━━ SOURCE RECORDS ━━
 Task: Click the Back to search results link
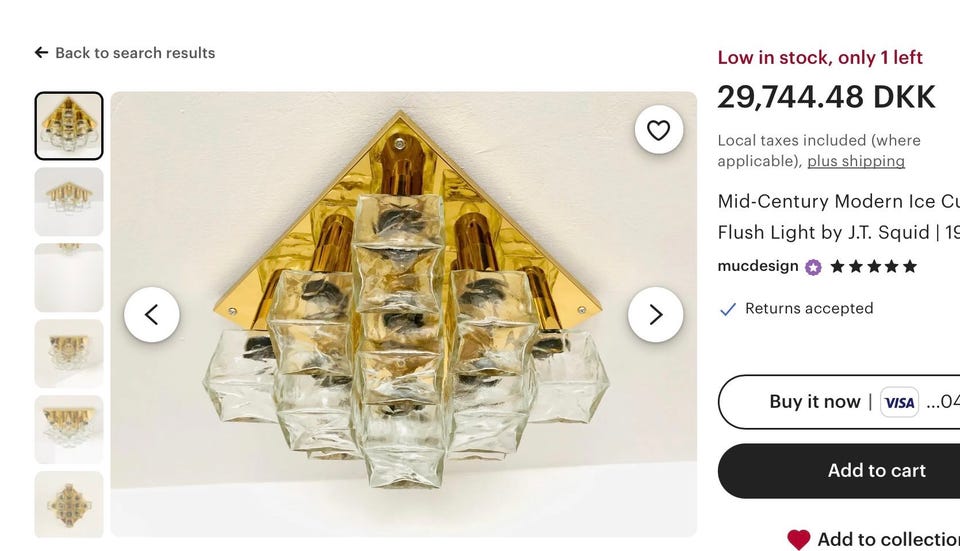[135, 53]
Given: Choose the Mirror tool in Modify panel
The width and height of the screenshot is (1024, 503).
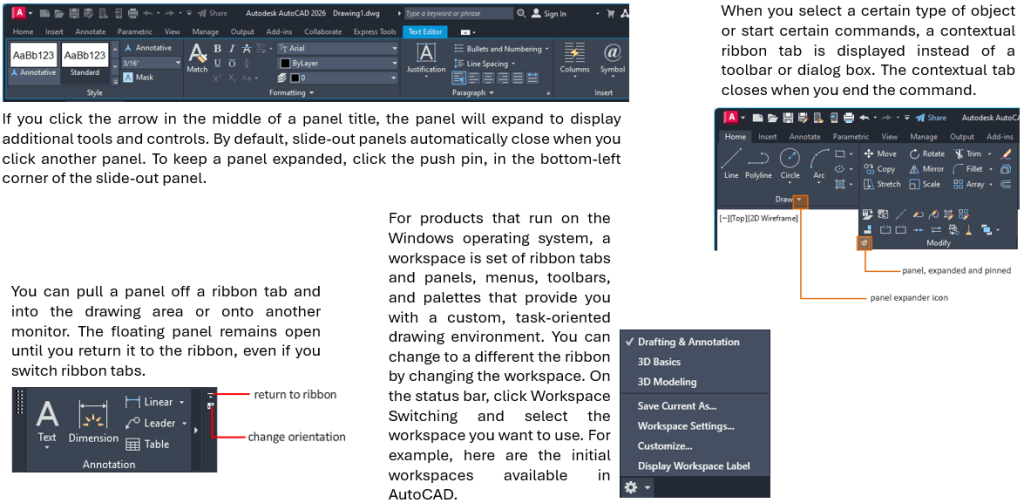Looking at the screenshot, I should point(925,169).
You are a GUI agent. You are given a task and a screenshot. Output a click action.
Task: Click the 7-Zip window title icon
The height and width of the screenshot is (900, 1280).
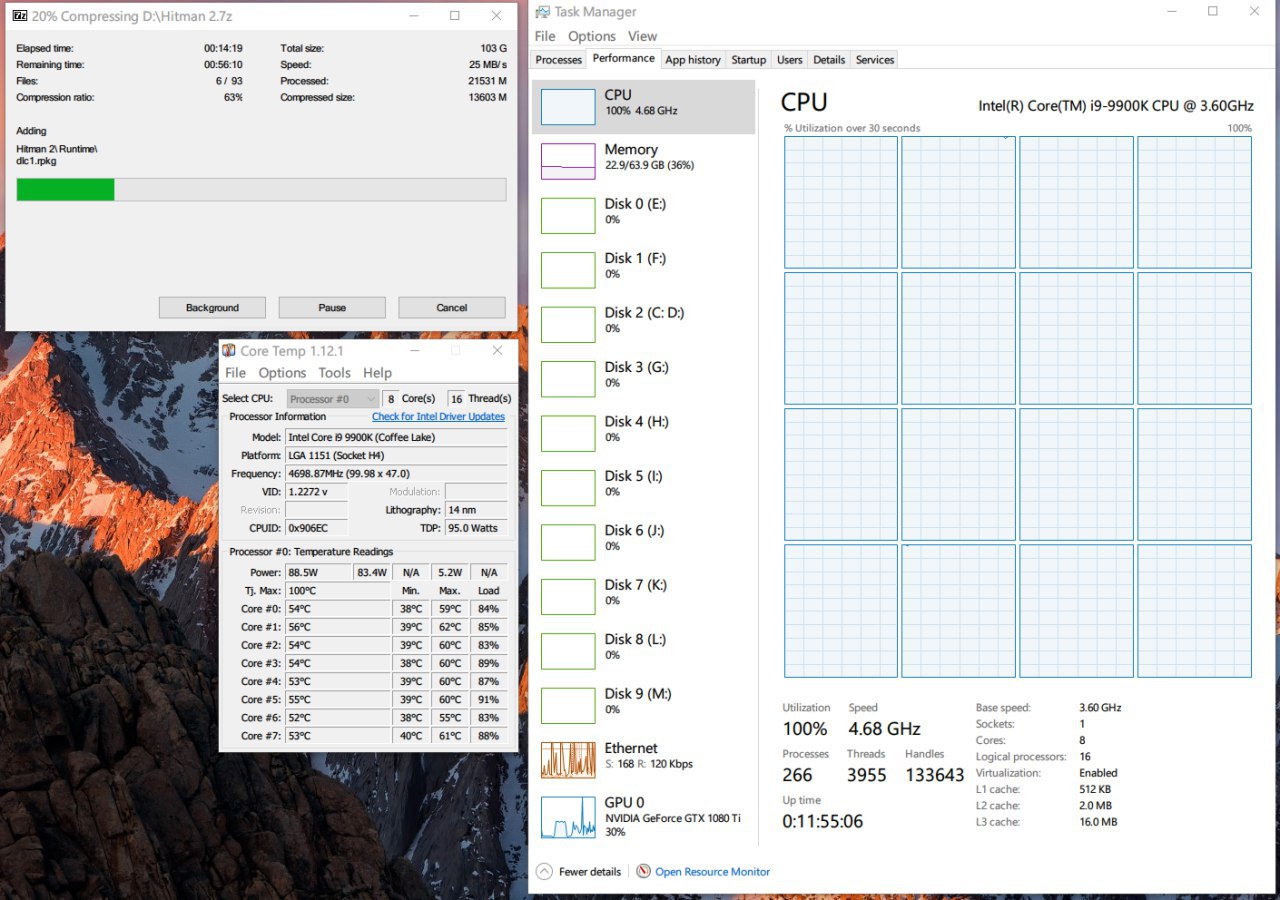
━━━
EXERCISE DIRECTIONS
Give back each entry exactly as it appears, with no pictures.

TASK RESPONSE
 Task: Click the Back to search results link
[135, 53]
Given: Choose the Mirror tool in Modify panel
The width and height of the screenshot is (1024, 503).
Looking at the screenshot, I should point(925,169).
You are a GUI agent. You are given a task and a screenshot. Output a click action.
Task: Click the 7-Zip window title icon
The height and width of the screenshot is (900, 1280).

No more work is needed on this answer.